▶ **TEXT BLOCK**
************
= Julian A. McPhee =

Julian Aeneas McPhee (February 7, 1896 – November 10, 1967) was the sixth university president of California Polytechnic State University, San Luis Obispo (Cal Poly) from 1933 to 1966 and the first president of California State Polytechnic University, Pomona (Cal Poly Pomona) from 1938 to 1966.

==Biography==

===Early life===
Julian A. McPhee was born in San Francisco in 1896 to Charles and Ellen MacDonald McPhee, Canadian immigrants of Scottish descent. He grew up in San Francisco, California, before earning his B.A. in agriculture from University of California, Berkeley in 1917. During his senior year, McPhee began teaching agricultural education at Pomona High School in Los Angeles County. He continued pursuing education as a career before enlisting in the United States Navy as an ensign during the final months of World War I. He briefly worked as an instructor at the Naval Port Guard and an aide in Naval Intelligence before receiving an honorable discharge when the war ended in 1918. Julian returned to San Francisco and married Alma Doyle, with whom he would have six daughters: Helen, Bernadette, Jean, Claire, Carol, and Jule Ann.

===Career===

====Agricultural Education====
After the war, McPhee resumed his pursuit of education, becoming a high school agriculture teacher at Gilroy High School in Gilroy, California, where he was soon promoted to vice principal. During his years as a high school educator, McPhee strongly emphasizing agricultural education by forming agricultural and mechanical clubs in each of Gilroy's public schools, as well as encouraging "learn by doing," a philosophy which he later adapted to the Cal Polys, which still employ it to this day. In 1928, McPhee completed his master's degree in Agricultural Education through the University of California, Los Angeles. From 1926 to 1944, McPhee worked as Chief of the State Bureau of Agricultural Education, forming the California state headquarters of Future Farmers of America in Sacramento, California, which were transferred to San Luis Obispo, California in 1931.
************
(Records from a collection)
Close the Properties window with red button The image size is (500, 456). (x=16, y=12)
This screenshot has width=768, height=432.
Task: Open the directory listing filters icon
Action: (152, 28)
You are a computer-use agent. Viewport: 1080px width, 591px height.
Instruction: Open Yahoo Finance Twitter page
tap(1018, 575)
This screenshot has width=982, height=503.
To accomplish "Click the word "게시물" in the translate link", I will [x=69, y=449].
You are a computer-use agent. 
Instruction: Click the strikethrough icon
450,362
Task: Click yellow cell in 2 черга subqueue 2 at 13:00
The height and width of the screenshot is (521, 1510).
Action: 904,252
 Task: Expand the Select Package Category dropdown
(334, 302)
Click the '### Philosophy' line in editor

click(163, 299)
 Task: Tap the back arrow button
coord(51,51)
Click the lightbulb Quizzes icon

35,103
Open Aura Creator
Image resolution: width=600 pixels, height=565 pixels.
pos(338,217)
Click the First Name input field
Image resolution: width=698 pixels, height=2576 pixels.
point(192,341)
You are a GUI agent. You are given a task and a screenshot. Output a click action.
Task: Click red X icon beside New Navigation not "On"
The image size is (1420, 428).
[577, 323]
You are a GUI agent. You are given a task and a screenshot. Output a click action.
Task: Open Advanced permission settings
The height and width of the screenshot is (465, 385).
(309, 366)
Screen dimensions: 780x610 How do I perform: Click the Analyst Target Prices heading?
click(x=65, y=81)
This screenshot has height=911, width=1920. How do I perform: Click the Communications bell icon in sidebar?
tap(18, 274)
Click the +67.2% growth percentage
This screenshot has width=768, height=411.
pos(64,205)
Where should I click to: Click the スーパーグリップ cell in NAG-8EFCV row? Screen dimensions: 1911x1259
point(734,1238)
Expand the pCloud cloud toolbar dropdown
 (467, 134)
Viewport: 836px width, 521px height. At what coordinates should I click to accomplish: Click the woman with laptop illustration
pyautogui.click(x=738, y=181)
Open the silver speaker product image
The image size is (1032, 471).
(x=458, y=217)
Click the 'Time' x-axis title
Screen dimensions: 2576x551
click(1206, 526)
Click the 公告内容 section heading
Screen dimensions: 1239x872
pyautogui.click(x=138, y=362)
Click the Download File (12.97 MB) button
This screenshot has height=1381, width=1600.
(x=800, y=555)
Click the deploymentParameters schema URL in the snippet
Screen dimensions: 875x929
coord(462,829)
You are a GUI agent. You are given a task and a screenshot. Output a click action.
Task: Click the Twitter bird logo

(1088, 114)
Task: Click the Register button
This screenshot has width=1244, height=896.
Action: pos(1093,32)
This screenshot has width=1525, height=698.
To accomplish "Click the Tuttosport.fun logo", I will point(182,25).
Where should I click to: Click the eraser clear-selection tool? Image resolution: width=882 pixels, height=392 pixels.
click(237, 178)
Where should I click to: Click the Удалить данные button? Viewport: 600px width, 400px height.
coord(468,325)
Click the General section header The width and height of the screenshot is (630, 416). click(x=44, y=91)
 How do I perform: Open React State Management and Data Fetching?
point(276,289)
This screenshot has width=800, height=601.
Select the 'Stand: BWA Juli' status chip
************
▶ **TO DO**
In the text on Julian A. McPhee, reproduce the passage between "Julian Aeneas McPhee" and "1938 to 1966.", inclusive, substituting "head" for "president".

▶ **RESPONSE TO THIS TASK**
Julian Aeneas McPhee (February 7, 1896 – November 10, 1967) was the sixth university head of California Polytechnic State University, San Luis Obispo (Cal Poly) from 1933 to 1966 and the first head of California State Polytechnic University, Pomona (Cal Poly Pomona) from 1938 to 1966.